Una Lega senza più Umberto Bossi. In via Bellerio, a Milano, si conclude così il giorno più lungo del Carroccio. Qui i big del partito arrivano in successione fin dal mattino, con le intercettazioni dell’inchiesta a scandire in agenzia l’attesa per il consiglio federale. Fuori una cinquantina di militanti con le bandiere per sostenere il Senatùr. Loro, a quelle centinaia di migliaia di euro finite nelle tasche della famiglia del Capo, proprio non vogliono crederci.
Esce la notizia che “il Trota” Renzo Bossi è passato di qui qualche settimana fa, per portarsi via i faldoni più compromettenti. Incredulità, fuori. Ma non è ancora nulla. Inizia la riunione, tutti presenti quelli che nel Carroccio contano: si deve decidere su chi succederà all’ormai ex tesoriere Francesco Belsito. Ma dopo appena mezz’ora è un’altra successione che va affrontata: quella di Bossi, addirittura. Il Senatùr s’è dimesso irrevocabilmente da segretario federale. La voce inizia a circolare anche fuori dalla sede. Sgomento, davanti al simbolo padano che sovrasta l’ingresso. Poi i sostenitori si convincono. Finisce tutto qui? “No, non è finito niente”, risponde una signora commossa.
Due ore dopo all’Ansa parlerà di “giorno di grande commozione” pure Roberto Maroni. Lui, che dai militanti viene contestato. Perché oggi, di “Barbari sognanti”, in via Bellerio non se ne vedono. I sostenitori del Senatùr fanno irruzione nel cortile della sede leghista con uno striscione. Urlano: “Bossi, Bossi”. E poi: “Butta fuori i traditori, butta fuori i traditori”. O almeno il traditore, Maroni. Lo paragonano a Giuda nei volantini che gettano contro una delle prime auto in uscita con i con vetri oscurati. Si fa largo tra i flash, credono dentro ci sia Maroni. Gli gridano “buffone, traditore”. Lo inseguono, ma lui non c’è, è ancora in sede. “Ci prova da sempre, Maroni – dice un anziano militante -. Già nel ’94…”.
Bossi ha lasciato il vertice della sua creatura. Rimane una cosa sola da aspettare: che il cancello si apra di nuovo e passi il leader. Per chi sta fuori lo è ancora, leader. I vetri oscurati lasciano intravedere qualcosa nella successione dei vertici. Tocca a Stefano Stefani, da poco nominato nuovo tesoriere. Poi è il turno di Giancarlo Giorgetti: anche a lui urlano “buffone, traditore, vattene a casa”. Maroni e Bossi ancora dentro.
È il Senatùr a uscire per primo.
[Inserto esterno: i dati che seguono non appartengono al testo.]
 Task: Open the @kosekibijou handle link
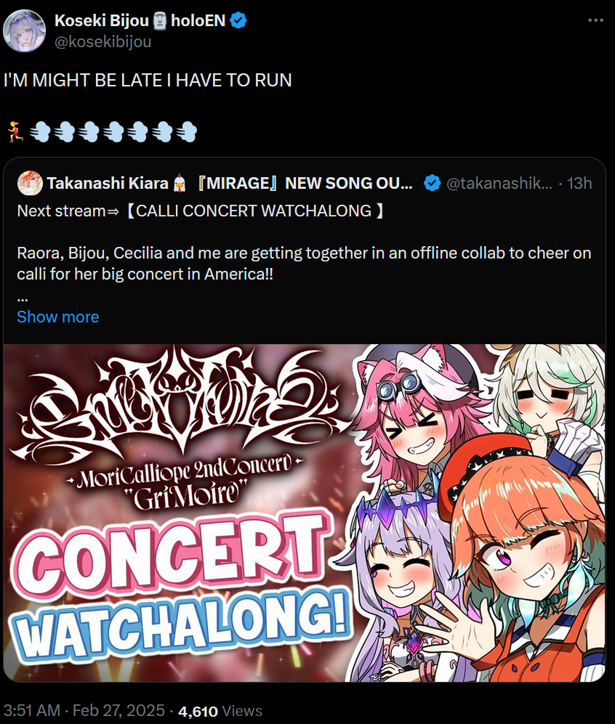[x=103, y=41]
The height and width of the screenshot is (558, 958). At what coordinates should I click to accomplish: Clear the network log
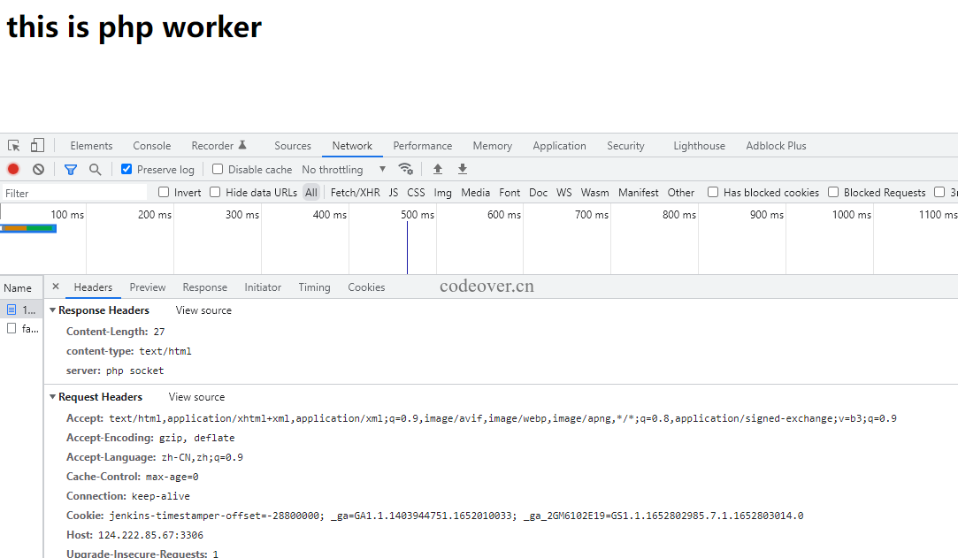tap(38, 169)
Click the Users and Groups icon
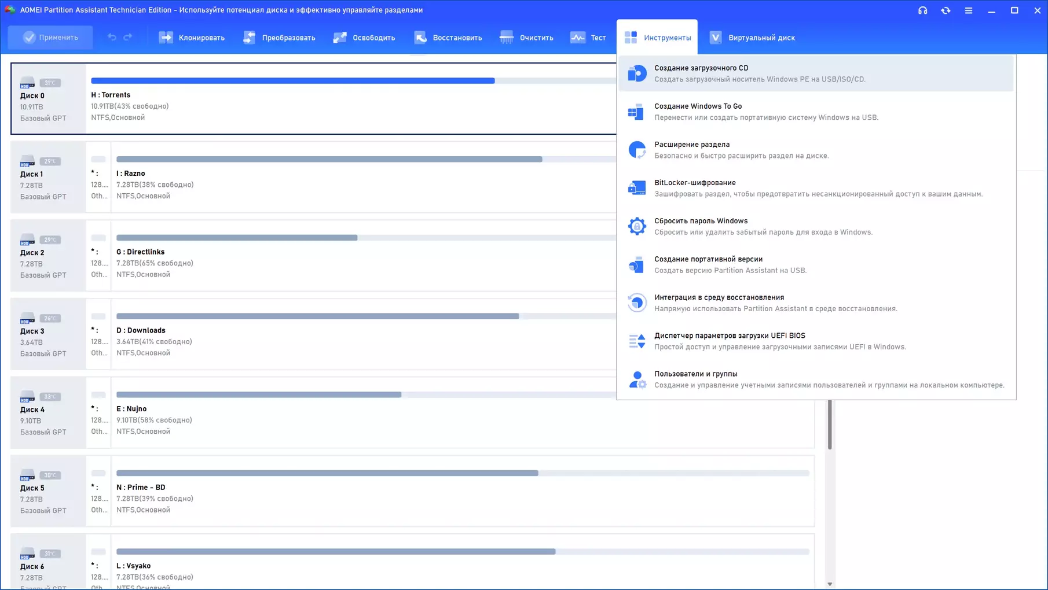 coord(637,379)
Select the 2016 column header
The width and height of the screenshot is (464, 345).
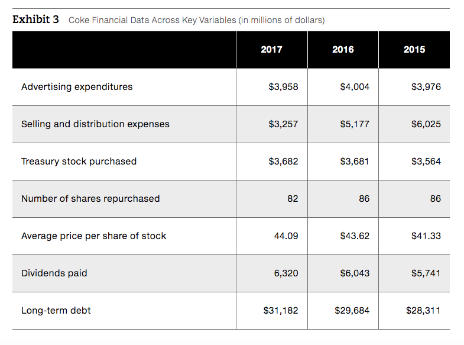point(343,50)
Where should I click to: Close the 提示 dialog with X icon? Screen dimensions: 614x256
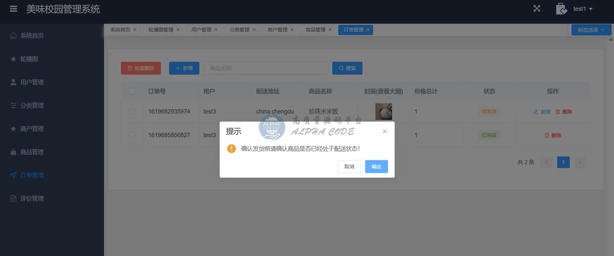point(385,132)
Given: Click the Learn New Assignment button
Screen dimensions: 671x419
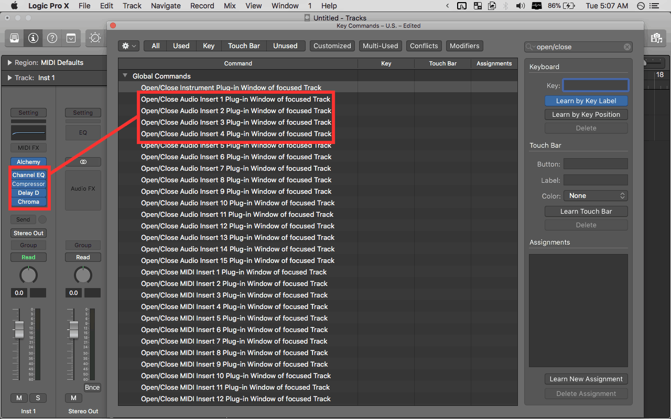Looking at the screenshot, I should tap(586, 379).
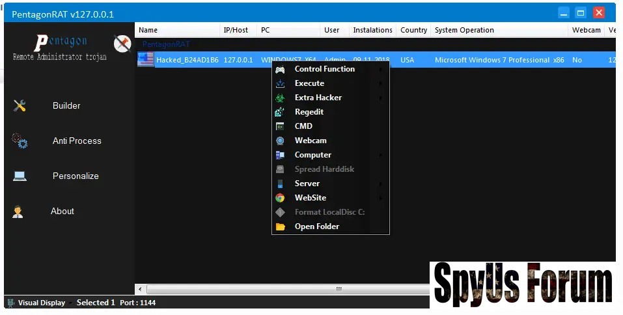Click the Chrome icon next to WebSite

[280, 198]
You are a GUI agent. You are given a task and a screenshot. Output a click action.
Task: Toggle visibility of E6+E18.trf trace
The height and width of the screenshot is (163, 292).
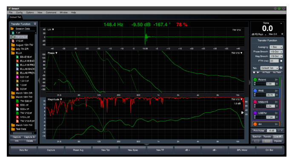(x=17, y=57)
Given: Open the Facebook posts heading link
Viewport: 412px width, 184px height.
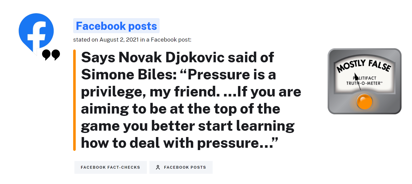Looking at the screenshot, I should 116,26.
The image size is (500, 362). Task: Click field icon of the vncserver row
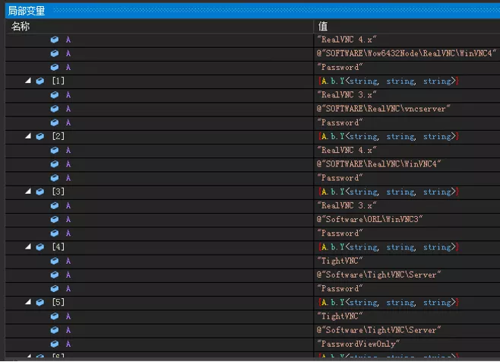(x=55, y=109)
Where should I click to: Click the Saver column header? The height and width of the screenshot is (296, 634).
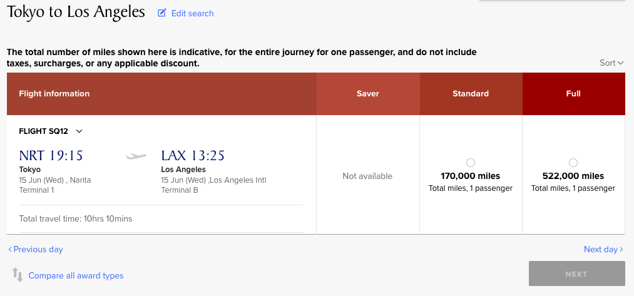coord(368,94)
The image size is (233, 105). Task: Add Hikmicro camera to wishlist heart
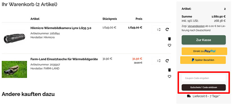169,45
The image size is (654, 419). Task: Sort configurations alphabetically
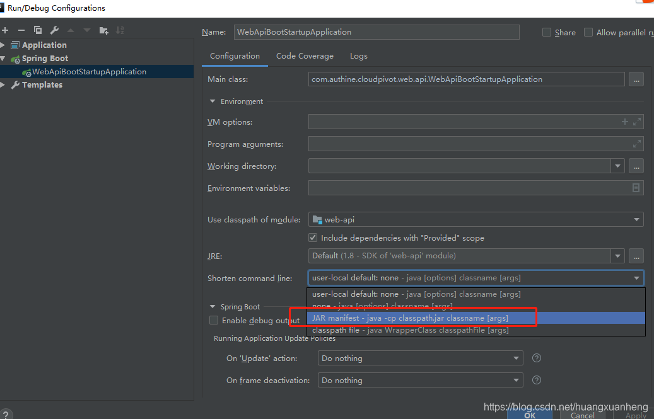coord(120,30)
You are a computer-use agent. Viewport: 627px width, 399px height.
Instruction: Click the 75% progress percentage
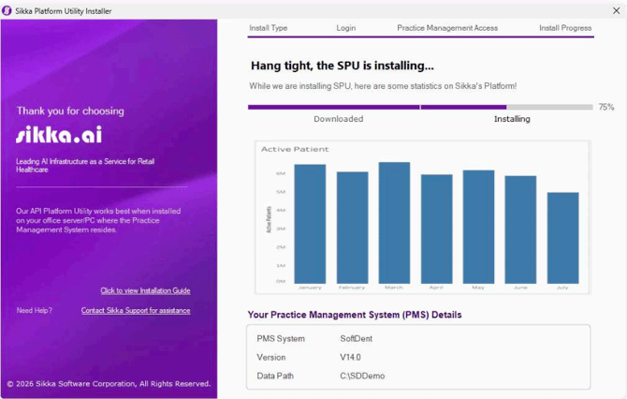tap(606, 107)
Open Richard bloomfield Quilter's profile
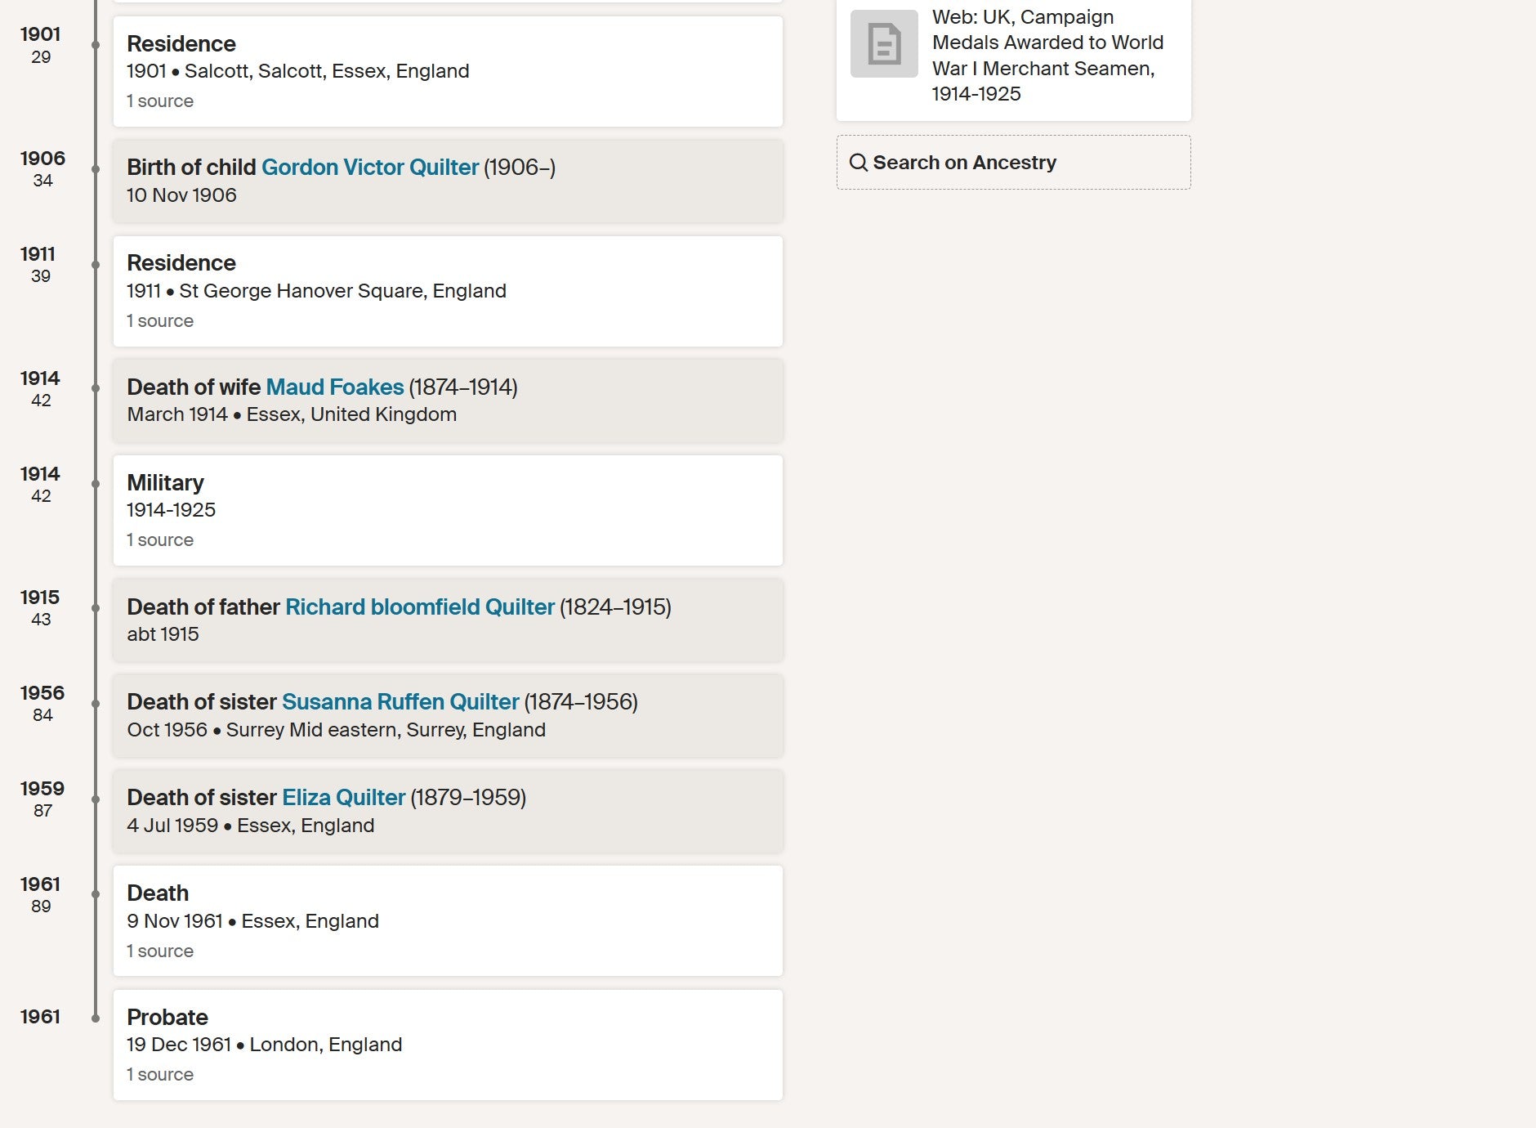 pyautogui.click(x=419, y=607)
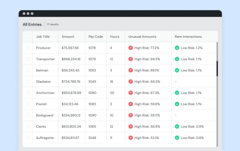
Task: Click the $934,678.99 amount for Anchorman
Action: (x=71, y=93)
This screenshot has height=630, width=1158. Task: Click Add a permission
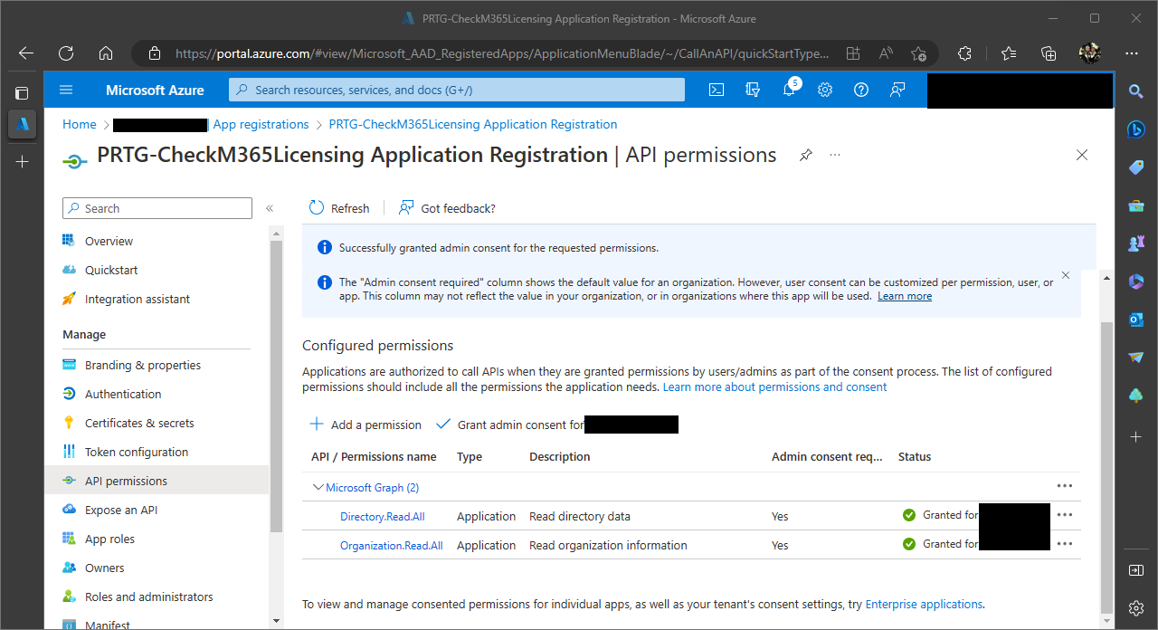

Seduto sul sedile del passeggero davanti, lo si distingue bene. Parte la sirena della scorta, lui fa un cenno di saluto. I sostenitori gli vanno dietro per pochi metri. Ancora “Bossi, Bossi”, l’auto accelera. Se ne vanno anche i militanti: non ci sono più, mezz’ora dopo, quando va via Maroni. Sono rimasti solo fotografi e giornalisti. Ma l’auto fila via veloce. Ora non è il momento delle dichiarazioni.